--- Start ---
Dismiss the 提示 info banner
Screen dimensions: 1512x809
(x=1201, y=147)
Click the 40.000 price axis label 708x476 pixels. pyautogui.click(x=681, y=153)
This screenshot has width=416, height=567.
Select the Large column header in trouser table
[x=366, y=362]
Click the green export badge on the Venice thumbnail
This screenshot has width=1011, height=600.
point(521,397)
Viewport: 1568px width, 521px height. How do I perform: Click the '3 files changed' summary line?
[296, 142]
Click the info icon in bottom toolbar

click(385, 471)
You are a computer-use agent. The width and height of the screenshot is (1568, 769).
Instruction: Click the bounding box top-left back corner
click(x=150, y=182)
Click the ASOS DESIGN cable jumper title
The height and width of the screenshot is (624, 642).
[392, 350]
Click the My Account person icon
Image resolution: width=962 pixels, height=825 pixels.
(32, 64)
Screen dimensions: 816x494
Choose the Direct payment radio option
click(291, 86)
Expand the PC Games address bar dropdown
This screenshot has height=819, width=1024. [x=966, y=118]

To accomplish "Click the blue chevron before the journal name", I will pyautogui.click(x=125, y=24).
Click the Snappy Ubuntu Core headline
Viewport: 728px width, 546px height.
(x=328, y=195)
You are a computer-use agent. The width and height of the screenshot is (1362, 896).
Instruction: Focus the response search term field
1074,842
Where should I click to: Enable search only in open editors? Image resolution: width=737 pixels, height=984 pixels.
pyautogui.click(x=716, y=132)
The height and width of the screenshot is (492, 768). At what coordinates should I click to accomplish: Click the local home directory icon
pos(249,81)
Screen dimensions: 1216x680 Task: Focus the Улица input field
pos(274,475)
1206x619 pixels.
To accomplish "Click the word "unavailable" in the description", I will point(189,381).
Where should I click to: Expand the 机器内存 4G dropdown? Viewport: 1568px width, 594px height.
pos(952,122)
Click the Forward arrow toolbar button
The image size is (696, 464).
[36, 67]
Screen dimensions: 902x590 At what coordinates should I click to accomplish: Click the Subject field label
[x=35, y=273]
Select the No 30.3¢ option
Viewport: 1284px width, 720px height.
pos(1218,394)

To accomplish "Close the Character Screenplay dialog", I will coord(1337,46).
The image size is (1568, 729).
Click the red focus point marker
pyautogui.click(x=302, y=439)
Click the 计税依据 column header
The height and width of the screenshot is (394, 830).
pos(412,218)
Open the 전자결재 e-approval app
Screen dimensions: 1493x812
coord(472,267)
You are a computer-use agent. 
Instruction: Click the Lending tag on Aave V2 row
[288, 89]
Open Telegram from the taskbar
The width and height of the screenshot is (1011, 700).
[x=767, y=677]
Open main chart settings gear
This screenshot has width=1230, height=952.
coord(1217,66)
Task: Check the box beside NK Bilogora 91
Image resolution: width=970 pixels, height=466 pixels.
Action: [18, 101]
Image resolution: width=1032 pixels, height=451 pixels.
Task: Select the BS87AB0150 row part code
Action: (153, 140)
--- End ---
▸ REQUEST: Reproduce the records above verbatim, keeping every line in its original order.

▸ RESULT:
Dismiss the 提示 info banner
Screen dimensions: 1512x809
(x=1201, y=147)
Click the 40.000 price axis label 708x476 pixels. pyautogui.click(x=681, y=153)
This screenshot has width=416, height=567.
Select the Large column header in trouser table
[x=366, y=362]
Click the green export badge on the Venice thumbnail
This screenshot has width=1011, height=600.
point(521,397)
Viewport: 1568px width, 521px height. How do I perform: Click the '3 files changed' summary line?
[296, 142]
Click the info icon in bottom toolbar

click(385, 471)
You are a computer-use agent. The width and height of the screenshot is (1568, 769).
Instruction: Click the bounding box top-left back corner
click(x=150, y=182)
Click the ASOS DESIGN cable jumper title
The height and width of the screenshot is (624, 642).
[392, 350]
Click the My Account person icon
Image resolution: width=962 pixels, height=825 pixels.
(32, 64)
Screen dimensions: 816x494
Choose the Direct payment radio option
click(291, 86)
Expand the PC Games address bar dropdown
This screenshot has height=819, width=1024. [x=966, y=118]

To accomplish "Click the blue chevron before the journal name", I will pyautogui.click(x=125, y=24).
Click the Snappy Ubuntu Core headline
Viewport: 728px width, 546px height.
(x=328, y=195)
You are a computer-use agent. The width and height of the screenshot is (1362, 896).
Instruction: Focus the response search term field
1074,842
Where should I click to: Enable search only in open editors? Image resolution: width=737 pixels, height=984 pixels.
pyautogui.click(x=716, y=132)
The height and width of the screenshot is (492, 768). At what coordinates should I click to accomplish: Click the local home directory icon
pos(249,81)
Screen dimensions: 1216x680 Task: Focus the Улица input field
pos(274,475)
1206x619 pixels.
To accomplish "Click the word "unavailable" in the description", I will point(189,381).
Where should I click to: Expand the 机器内存 4G dropdown? Viewport: 1568px width, 594px height.
pos(952,122)
Click the Forward arrow toolbar button
The image size is (696, 464).
[36, 67]
Screen dimensions: 902x590 At what coordinates should I click to accomplish: Click the Subject field label
[x=35, y=273]
Select the No 30.3¢ option
Viewport: 1284px width, 720px height.
pos(1218,394)

To accomplish "Close the Character Screenplay dialog", I will coord(1337,46).
The image size is (1568, 729).
Click the red focus point marker
pyautogui.click(x=302, y=439)
Click the 计税依据 column header
The height and width of the screenshot is (394, 830).
pos(412,218)
Open the 전자결재 e-approval app
Screen dimensions: 1493x812
coord(472,267)
You are a computer-use agent. 
Instruction: Click the Lending tag on Aave V2 row
[288, 89]
Open Telegram from the taskbar
The width and height of the screenshot is (1011, 700).
[x=767, y=677]
Open main chart settings gear
This screenshot has width=1230, height=952.
coord(1217,66)
Task: Check the box beside NK Bilogora 91
Image resolution: width=970 pixels, height=466 pixels.
Action: [18, 101]
Image resolution: width=1032 pixels, height=451 pixels.
Task: Select the BS87AB0150 row part code
Action: (153, 140)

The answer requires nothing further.